In deze zaak heeft het gerechtshof 's-Hertogenbosch op 6 februari 2020 uitspraak gedaan in hoger beroep tegen een vonnis van de politierechter in de rechtbank Oost-Brabant, dat op 11 oktober 2018 was gewezen. De verdachte, geboren op 16 juni 1969, had hoger beroep ingesteld tegen het vonnis van de politierechter. Tijdens de zitting in hoger beroep heeft het hof kennisgenomen van de vordering van de advocaat-generaal, die een gevangenisstraf van 90 dagen, waarvan 88 dagen voorwaardelijk, had geëist, met een proeftijd van 2 jaren. De verdediging voerde aan dat de verdachte inmiddels een positieve ontwikkeling had doorgemaakt, onder andere door behandeling voor zijn drugsverslaving.
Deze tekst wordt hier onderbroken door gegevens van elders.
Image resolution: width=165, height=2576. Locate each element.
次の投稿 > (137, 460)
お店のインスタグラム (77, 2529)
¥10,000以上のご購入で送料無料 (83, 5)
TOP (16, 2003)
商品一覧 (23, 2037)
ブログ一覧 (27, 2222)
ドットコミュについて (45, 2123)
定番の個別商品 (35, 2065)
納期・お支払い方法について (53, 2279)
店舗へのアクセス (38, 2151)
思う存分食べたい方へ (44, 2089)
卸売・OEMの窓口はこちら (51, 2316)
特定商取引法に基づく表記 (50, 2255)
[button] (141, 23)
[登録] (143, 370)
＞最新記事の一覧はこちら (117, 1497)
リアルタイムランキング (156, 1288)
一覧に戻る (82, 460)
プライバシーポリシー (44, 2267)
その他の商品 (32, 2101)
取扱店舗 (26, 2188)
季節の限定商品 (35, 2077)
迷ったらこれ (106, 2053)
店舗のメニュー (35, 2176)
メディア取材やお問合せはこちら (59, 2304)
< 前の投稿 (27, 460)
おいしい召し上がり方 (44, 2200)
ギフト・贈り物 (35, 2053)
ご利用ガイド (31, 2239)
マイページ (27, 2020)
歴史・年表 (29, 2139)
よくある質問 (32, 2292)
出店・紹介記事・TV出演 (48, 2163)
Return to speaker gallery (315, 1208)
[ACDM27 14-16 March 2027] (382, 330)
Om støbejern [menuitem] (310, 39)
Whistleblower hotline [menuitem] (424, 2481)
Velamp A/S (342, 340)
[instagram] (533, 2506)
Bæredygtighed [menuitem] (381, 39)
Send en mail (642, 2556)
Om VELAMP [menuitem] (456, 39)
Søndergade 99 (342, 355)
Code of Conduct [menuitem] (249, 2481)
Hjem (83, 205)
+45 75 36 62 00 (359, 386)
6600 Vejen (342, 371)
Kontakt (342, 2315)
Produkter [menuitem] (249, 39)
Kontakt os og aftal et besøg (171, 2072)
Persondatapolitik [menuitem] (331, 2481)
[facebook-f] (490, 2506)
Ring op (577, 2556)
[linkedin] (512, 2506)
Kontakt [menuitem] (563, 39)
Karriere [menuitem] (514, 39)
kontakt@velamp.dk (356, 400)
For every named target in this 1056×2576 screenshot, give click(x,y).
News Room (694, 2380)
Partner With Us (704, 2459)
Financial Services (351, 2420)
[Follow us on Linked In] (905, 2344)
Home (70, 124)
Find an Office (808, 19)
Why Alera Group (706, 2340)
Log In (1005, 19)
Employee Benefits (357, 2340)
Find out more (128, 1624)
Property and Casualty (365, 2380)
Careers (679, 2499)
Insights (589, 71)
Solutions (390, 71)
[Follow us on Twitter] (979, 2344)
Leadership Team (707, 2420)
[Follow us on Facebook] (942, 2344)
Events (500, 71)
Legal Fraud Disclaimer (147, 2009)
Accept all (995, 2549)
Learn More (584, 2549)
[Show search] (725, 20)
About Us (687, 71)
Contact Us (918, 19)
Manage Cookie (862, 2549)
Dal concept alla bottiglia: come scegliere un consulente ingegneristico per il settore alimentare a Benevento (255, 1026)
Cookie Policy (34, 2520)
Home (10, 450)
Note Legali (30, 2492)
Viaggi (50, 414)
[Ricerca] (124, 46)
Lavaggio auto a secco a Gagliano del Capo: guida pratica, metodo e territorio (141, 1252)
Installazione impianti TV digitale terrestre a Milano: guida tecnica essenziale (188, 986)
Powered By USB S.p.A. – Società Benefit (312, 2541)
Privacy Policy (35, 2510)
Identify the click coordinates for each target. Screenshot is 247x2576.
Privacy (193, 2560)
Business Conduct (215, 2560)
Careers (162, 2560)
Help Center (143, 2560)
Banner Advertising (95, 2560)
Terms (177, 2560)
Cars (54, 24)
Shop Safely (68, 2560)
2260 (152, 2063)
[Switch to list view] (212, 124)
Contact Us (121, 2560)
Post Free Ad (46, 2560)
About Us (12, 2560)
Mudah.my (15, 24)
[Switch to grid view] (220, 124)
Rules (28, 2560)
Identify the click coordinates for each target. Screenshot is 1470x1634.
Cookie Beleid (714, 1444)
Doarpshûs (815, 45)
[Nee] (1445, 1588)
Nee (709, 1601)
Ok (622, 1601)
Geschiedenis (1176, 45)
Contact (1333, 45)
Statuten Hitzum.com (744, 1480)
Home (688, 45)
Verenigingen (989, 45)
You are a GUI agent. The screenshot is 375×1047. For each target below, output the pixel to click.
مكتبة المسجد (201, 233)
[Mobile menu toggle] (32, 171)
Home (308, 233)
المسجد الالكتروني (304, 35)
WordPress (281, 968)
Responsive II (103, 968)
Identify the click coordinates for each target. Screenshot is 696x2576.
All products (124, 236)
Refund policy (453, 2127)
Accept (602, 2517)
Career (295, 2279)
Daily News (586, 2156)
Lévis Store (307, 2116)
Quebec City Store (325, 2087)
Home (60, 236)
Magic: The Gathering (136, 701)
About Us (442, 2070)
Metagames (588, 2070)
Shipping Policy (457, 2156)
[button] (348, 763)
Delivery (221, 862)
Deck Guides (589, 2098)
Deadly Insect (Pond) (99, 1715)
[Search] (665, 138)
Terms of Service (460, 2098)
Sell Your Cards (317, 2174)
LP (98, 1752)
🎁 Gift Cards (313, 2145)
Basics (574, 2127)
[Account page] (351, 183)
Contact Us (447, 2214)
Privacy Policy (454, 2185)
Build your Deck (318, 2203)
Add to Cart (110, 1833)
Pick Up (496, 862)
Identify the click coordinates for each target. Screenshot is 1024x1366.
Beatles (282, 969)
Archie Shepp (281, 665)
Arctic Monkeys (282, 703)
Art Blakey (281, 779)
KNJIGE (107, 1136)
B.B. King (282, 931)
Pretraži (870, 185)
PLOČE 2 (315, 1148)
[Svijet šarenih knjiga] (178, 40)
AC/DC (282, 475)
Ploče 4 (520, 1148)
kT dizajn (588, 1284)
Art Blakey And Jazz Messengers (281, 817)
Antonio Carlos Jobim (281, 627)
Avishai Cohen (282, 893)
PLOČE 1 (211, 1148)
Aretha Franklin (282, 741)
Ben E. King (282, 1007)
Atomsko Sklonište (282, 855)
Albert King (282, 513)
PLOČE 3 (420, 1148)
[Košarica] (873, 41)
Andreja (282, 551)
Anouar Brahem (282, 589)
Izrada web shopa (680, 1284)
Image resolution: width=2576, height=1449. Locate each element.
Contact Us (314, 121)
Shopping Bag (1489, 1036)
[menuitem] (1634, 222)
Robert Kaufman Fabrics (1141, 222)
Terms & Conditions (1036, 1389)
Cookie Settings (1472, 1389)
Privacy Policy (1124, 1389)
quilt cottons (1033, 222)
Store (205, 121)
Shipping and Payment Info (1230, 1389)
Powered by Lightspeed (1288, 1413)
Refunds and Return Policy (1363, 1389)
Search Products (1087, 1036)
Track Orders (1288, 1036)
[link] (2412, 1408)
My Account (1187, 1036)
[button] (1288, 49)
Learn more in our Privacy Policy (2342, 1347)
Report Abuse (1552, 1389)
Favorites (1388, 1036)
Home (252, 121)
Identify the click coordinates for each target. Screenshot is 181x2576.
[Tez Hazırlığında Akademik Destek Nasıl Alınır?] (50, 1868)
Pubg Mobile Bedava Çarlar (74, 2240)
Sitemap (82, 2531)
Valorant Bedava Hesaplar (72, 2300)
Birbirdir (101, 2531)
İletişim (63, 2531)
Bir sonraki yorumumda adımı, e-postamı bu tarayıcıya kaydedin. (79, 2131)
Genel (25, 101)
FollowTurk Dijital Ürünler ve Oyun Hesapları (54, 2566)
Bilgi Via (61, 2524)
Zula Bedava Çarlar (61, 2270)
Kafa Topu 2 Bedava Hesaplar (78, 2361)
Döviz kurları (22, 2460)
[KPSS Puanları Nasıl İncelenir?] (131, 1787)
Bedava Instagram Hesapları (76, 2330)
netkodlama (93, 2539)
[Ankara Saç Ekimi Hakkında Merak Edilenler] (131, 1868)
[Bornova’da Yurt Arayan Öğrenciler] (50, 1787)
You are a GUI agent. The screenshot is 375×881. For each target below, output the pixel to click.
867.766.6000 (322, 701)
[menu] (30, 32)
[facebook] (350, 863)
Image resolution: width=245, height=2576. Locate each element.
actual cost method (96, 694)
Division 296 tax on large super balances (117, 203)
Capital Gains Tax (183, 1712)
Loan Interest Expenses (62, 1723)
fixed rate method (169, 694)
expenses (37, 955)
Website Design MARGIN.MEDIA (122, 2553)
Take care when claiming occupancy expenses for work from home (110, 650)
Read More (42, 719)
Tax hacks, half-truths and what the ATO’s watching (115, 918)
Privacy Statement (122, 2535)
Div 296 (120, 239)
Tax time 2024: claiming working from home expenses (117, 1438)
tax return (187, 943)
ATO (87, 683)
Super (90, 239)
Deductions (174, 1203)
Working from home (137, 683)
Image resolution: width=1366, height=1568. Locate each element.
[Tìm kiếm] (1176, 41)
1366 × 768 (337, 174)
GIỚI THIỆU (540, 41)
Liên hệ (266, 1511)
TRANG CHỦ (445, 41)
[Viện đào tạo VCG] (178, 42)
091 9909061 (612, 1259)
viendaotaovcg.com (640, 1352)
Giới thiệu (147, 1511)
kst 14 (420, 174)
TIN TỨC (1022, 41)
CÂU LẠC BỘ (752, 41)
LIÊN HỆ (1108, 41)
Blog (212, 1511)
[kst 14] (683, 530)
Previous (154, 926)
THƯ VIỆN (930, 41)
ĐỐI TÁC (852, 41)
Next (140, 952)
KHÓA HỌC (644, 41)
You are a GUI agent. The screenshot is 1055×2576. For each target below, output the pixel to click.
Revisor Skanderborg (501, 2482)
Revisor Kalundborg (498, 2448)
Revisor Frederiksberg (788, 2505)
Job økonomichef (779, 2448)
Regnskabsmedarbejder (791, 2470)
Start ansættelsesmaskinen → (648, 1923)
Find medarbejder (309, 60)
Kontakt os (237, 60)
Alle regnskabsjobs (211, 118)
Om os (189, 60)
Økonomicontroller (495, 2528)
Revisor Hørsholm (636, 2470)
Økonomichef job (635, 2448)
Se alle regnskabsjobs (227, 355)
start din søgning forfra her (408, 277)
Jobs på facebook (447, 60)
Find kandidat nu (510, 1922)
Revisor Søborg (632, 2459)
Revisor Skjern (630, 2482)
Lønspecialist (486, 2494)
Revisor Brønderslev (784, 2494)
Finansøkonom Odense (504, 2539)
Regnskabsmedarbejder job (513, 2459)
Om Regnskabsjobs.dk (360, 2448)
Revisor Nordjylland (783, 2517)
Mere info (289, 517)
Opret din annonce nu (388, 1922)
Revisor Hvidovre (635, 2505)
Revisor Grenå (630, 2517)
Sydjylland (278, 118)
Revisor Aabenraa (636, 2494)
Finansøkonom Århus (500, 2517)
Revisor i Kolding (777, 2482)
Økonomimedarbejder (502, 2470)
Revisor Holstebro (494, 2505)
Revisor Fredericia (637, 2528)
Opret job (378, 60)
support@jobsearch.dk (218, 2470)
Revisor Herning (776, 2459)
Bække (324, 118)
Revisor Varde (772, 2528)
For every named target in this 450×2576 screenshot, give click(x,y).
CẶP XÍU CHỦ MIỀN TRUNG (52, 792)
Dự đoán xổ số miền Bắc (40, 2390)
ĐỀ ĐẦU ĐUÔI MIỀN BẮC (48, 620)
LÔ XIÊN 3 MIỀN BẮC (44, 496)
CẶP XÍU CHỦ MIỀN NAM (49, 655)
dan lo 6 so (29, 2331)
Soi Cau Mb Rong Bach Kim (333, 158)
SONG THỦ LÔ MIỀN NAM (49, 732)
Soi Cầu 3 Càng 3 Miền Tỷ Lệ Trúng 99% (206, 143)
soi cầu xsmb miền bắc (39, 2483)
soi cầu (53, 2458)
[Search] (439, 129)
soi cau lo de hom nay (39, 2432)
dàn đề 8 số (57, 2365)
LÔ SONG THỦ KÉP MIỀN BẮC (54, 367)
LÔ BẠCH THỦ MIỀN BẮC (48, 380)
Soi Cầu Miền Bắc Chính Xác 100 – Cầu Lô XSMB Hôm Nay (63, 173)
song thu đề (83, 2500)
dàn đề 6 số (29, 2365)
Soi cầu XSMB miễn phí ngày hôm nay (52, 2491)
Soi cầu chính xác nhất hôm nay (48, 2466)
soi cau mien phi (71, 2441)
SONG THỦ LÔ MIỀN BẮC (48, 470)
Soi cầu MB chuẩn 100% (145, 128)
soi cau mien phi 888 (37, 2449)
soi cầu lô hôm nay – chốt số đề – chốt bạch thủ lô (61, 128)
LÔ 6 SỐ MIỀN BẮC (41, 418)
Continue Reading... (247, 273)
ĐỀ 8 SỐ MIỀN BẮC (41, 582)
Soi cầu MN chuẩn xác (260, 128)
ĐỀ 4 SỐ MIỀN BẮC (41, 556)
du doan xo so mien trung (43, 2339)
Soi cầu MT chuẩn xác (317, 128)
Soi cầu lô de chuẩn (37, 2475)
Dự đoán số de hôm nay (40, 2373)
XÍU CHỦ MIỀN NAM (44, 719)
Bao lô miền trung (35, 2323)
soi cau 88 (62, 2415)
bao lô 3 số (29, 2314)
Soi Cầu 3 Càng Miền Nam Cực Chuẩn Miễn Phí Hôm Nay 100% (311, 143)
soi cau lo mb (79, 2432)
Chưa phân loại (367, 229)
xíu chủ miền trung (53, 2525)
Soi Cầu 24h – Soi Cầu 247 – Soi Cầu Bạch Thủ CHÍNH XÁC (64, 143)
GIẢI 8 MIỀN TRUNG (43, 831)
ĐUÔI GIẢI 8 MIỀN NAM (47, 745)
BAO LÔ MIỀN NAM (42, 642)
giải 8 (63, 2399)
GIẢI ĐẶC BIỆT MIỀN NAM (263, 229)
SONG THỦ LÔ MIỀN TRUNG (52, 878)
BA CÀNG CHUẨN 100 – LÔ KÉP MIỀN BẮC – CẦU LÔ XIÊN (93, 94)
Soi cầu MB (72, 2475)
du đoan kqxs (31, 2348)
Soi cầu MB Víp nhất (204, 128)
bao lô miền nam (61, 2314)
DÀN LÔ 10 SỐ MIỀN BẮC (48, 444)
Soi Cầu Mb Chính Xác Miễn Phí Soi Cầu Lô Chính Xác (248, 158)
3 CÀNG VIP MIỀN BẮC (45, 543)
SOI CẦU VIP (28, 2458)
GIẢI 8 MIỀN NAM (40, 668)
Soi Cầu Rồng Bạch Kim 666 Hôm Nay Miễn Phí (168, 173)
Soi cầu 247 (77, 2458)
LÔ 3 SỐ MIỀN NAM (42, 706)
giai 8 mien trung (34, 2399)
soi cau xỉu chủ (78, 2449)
Het hof heeft het beroep van de verdachte in grote lijnen ongegrond verklaard, maar heeft de strafoplegging aangepast. Het hof oordeelde dat, hoewel de ernst van de inbraak een onvoorwaardelijke gevangenisstraf zou rechtvaardigen, de gewijzigde persoonlijke omstandigheden van de verdachte, waaronder zijn behandeling bij Novadic Kentron, aanleiding gaven om een deels voorwaardelijke straf op te leggen. De verdachte werd uiteindelijk veroordeeld tot een gevangenisstraf van 60 dagen, waarvan 58 dagen voorwaardelijk, en een taakstraf van 60 uren. Het hof heeft de beslissing gegrond op verschillende artikelen van het Wetboek van Strafrecht, waarbij het de ernst van het feit en de omstandigheden van de verdachte in overweging heeft genomen.
De uitspraak is gedaan door een meervoudige kamer voor strafzaken en is openbaar uitgesproken. Het hof heeft het vonnis waarvan beroep vernietigd ten aanzien van de strafoplegging en opnieuw recht gedaan, waarbij het vonnis voor het overige is bevestigd.